Annie Heckman & Lauren Kalman at the International Museum of Surgical Science
Annie Heckman and Lauren Kalman’s exhibitions at the International Museum of Surgical Science serve as places for contemplating deeper issues about how we understand and misconstrue, or celebrate and revile the body in life and death. You thought that you were alone but I caught your bullet just in time, for Heckman, serves as a personal response to the death of her brother a few years back. Her analytical nature compels her to scrutinize, examine, and critique. For Heckman, writing this elegy as an impossible wish filled with super heroism, magic and wonder offered her solace and logic in a moment that lacked all of it. Lately, she has been thinking about how cultures perform the process of mourning. She has considered how the acts and physical processes we perform when someone dies have changed. In the past, the grieving prepared and buried the body on their own; today, we are almost completely removed from the process. Heckman realized that in order to begin her healing process, she needed creative space to express the desire of not wanting her brother to die.
Much of Heckman’s work deals with love and death, and she positions her work as experiential on multiple sensory levels by consciously providing the viewer a place to sit, a place to play, something to touch, or feel in the installations. You thought that you were alone…provides an added layer by encouraging and tempting the viewer to play. Heckman’s house of cards is constructed from hand drawn human, cat, dog, and bird bones; laser cut, and coated with phosphorescent paint. She began this project when she was invited to be in a group show with the theme of constructing objects that would eventually decay. It was then that she decided to give serious thought to building a giant house of cards, and this show seemed like an appropriate way to actualize these things in her head.

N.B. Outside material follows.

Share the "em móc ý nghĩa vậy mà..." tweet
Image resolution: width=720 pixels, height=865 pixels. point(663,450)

Her logical tendencies are apparent throughout the installation. Some structures are modular and symmetrical, while in others; bones lie in piles and appear to be strewn about. There are pathways for movement and places for the eye to rest. Her decision to allow viewers to see the string from which the chandeliers hang, or the cords for the black lights and spots give a sense of order and meaning to the magic that happens when the lights cycle off and one is left in the dark to experience her ornate structures, beautiful and macabre all at once.
Lauren Kalman’s work focuses on our sick bodies, in some ways to confront us in our discomfort with illness. She is interested in the ways that visual images of the body – whether in advertising, pornography, anthropology, or medicine – always seem to project subtle messages about the type of body we should consider ideal. The root of her practice resides in her training as a metalsmith, and jewelry and adornments always seem to find themselves reigning supreme in her artistic investigations. She is interested in methods of adornment, their relationship to consumer culture and the accumulation of things as symbols of wealth or prosperity. Blooms, Efflorescence, and Other Dermatological Embellishments explores how and why we spend so much time trying to mask our imperfections and distract others from our weaknesses. Kalman asks us to consider the subtle and subversive nature of these practices by transforming skin lesions, sores, and maladies into jeweled adornments.

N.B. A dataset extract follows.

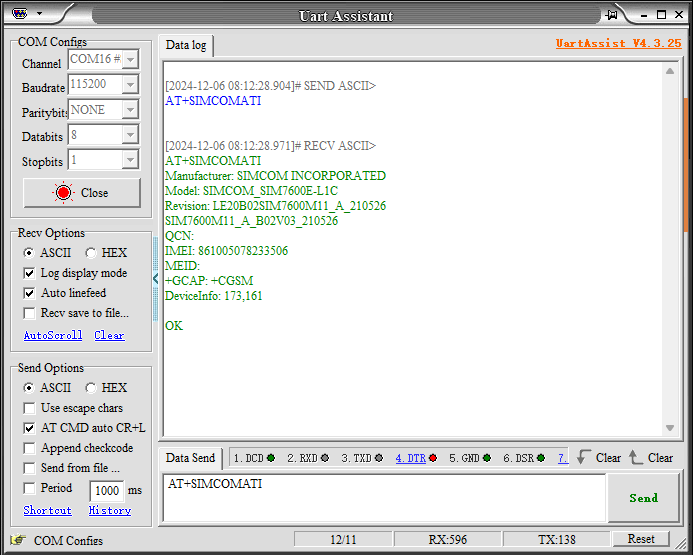Click the red Close port indicator icon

Her interest in the connections between the Protestant work ethic and Weber’s idea of capitalism has informed this series greatly. In both of these philosophies, wealth is associated with good moral character, hard work, and consequently, the rejection of leisure. Eventually, these concepts became secularized and good moral character became associated with the gross accumulation of objects, meaning that if one works hard enough, one will be prosperous as evidenced by the things one has is able to get.

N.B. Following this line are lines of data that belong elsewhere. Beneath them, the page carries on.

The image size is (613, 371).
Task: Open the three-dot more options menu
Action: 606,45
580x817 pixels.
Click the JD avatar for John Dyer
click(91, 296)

Throughout much of this work, the viewer can see the references to medical journals and anthropological documentation. By staging the photos in the style of medical documentation, Kalman wants the viewer to ask why those photos show the subject’s exposed nipple in the cropping when it appears to be documenting a physical malady on the back and arms, for example. By using her own young, white, healthy body as the site that represents the physical manifestations of herpes, syphilis, cystic acne and other illnesses usually associated with bodies infected with HIV/AIDS, Kalman asks us to question why most of the subjects featured in this type of documentation are people of color, queer, or non-western. The intent, however, was not to show solidarity, as if one can compare the pain and discomfort Kalman endured in order to simulate the appearance of these infections to the emotional pain that “exotic others” may feel from being fetishized, or that those with these illnesses actually feel. She wanted, instead, to raise larger questions about the ways in which we apologize for our bodies in our quest to romanticize and idealize through distractions around our imperfections. Perhaps like Heckman, Kalman seeks to fulfill an impossible wish, one in which we are constantly trying to delay the inevitable.